**What to do**
Lines with the word "will" are the ones wanted. Copy each of them from the entries below.

**Record set**
---
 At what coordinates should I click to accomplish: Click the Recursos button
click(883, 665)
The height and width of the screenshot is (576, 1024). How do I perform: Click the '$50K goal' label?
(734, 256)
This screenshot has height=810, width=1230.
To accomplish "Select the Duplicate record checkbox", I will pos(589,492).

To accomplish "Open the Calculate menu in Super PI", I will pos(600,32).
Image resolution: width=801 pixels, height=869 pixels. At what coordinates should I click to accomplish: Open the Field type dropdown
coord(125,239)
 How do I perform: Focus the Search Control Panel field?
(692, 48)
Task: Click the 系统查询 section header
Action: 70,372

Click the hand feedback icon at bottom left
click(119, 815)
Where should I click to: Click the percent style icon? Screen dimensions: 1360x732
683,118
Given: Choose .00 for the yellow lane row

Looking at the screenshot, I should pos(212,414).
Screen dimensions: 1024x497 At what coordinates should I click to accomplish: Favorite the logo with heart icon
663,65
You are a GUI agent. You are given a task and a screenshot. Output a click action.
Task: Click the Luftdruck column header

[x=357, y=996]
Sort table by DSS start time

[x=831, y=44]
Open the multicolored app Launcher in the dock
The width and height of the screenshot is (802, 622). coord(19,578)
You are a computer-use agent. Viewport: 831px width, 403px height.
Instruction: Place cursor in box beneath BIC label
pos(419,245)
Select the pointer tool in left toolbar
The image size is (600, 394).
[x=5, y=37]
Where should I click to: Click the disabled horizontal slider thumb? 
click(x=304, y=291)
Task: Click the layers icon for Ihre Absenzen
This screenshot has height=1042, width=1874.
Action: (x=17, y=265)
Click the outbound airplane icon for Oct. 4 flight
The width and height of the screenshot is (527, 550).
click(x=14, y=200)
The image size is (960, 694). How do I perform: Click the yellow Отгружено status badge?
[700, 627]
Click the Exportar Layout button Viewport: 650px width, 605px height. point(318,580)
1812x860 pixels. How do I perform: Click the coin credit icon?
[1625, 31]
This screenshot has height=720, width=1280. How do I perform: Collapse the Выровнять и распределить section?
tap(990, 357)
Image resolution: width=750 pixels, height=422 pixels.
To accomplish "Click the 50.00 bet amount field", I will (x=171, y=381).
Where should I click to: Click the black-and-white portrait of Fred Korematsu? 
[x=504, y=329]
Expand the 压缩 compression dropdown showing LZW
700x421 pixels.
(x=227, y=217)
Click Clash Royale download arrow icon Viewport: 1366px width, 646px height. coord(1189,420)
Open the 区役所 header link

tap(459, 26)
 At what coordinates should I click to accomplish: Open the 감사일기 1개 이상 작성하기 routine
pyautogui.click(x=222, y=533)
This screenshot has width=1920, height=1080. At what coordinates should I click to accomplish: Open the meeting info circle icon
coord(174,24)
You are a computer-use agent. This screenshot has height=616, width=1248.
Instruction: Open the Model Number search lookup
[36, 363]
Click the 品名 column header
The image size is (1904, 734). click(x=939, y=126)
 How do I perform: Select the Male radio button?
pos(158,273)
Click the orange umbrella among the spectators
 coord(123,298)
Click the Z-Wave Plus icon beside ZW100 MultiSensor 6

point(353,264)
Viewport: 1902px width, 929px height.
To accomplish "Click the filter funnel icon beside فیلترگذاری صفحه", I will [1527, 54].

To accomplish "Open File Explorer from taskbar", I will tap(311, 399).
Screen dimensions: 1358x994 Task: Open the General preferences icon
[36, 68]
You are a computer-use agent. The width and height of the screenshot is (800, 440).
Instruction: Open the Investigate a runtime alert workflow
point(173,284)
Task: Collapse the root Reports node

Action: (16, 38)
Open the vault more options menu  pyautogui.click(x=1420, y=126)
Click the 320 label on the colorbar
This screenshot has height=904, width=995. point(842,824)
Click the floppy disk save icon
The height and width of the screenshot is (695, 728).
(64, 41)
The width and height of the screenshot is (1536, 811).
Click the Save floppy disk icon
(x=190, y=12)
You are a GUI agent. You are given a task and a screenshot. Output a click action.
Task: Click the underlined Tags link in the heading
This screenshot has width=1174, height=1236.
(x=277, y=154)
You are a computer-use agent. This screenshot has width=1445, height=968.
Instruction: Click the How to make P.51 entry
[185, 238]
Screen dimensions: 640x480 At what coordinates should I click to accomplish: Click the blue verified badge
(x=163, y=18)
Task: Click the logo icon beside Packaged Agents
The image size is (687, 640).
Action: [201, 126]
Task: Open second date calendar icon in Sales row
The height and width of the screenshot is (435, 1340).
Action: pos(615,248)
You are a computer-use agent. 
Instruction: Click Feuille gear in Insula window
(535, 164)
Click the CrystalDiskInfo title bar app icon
---
**Response for this exercise**
To accomplish "Select the Duplicate record checkbox", I will pos(589,492).
To accomplish "Open the Calculate menu in Super PI", I will pos(600,32).
To accomplish "Click the 50.00 bet amount field", I will (x=171, y=381).
To accomplish "Click the filter funnel icon beside فیلترگذاری صفحه", I will [1527, 54].
To accomplish "Open File Explorer from taskbar", I will tap(311, 399).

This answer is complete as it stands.